Federal officials declined to say whether their investigation has turned up evidence that other companies adopted the trading strategies that Enron allegedly employed, or conspired with Enron to drive up prices in the wholesale energy market. And they refused to say whether Belden’s former supervisors at Enron, including former Chairman Kenneth L. Lay and former Chief Executive Jeffrey K. Skilling, are targets of the investigation.

“We are looking at the individuals who were part of the decision-making process,” said FBI spokesman Andrew P. Black. “And if they are shown to be part of this [conspiracy], they will be indicted.”

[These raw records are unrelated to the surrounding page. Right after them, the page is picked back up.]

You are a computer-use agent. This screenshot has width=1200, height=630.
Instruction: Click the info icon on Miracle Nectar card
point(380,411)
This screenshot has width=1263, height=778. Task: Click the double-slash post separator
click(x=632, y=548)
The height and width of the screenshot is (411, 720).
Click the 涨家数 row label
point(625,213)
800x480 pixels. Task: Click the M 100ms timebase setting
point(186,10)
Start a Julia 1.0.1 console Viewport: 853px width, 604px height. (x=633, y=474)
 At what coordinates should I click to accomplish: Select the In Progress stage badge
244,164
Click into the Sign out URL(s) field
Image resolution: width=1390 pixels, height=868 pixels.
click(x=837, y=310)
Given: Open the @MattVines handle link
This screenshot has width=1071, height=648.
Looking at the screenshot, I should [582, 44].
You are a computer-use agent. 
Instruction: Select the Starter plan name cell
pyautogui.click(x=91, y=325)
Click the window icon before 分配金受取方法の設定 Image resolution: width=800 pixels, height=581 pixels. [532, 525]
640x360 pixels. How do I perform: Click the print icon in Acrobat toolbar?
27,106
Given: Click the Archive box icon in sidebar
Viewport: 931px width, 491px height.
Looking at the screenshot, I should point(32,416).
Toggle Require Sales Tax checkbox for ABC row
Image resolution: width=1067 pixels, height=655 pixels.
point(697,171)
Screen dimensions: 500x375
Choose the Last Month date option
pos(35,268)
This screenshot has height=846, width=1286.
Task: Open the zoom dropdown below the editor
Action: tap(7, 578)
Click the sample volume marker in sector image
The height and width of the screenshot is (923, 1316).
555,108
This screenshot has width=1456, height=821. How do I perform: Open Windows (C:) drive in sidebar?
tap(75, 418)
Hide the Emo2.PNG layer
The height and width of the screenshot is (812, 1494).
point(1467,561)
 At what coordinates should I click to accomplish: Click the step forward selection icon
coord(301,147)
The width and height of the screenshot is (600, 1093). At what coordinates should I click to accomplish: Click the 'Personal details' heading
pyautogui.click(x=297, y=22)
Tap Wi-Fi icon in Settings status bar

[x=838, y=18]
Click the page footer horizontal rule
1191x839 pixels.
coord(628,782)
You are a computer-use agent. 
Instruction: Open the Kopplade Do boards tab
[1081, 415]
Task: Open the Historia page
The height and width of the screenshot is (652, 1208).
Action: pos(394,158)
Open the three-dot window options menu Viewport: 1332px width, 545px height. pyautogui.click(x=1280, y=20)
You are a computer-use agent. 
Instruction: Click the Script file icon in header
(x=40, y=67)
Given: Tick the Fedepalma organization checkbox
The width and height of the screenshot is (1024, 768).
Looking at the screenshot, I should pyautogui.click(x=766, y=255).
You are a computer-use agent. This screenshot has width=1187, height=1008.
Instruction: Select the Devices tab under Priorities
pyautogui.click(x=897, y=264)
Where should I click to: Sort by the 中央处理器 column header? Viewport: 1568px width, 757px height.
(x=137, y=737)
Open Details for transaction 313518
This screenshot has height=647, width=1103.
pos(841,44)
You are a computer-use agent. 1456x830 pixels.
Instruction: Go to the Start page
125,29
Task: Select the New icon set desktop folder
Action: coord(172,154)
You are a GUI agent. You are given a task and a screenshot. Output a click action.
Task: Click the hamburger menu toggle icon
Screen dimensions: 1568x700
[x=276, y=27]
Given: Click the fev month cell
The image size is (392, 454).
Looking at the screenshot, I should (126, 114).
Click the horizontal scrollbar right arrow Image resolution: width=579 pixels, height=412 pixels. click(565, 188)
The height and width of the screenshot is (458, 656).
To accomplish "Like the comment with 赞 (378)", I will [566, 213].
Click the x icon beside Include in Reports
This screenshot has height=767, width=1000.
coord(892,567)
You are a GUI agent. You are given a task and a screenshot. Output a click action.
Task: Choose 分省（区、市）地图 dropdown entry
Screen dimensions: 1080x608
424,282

Enron spokesman Mark Palmer said only that the company is cooperating with all investigations. Lawyers for Lay, Skilling and former President Lawrence G. Whalley said their clients have nothing to fear from the investigation.

The companies that sold power to California during its energy crisis -- including AES Corp., Calpine Corp., Duke Energy Corp., Dynegy Inc., Mirant Corp., Reliant Resources Inc. and Williams Cos. -- have denied using manipulative trading ploys or withholding electricity to drive up prices.

“We conduct our business in California and elsewhere above board, appropriately and with integrity,” said Pat Mullen, a spokesman for Charlotte, N.C.-based Duke Energy, which owns several power plants in California.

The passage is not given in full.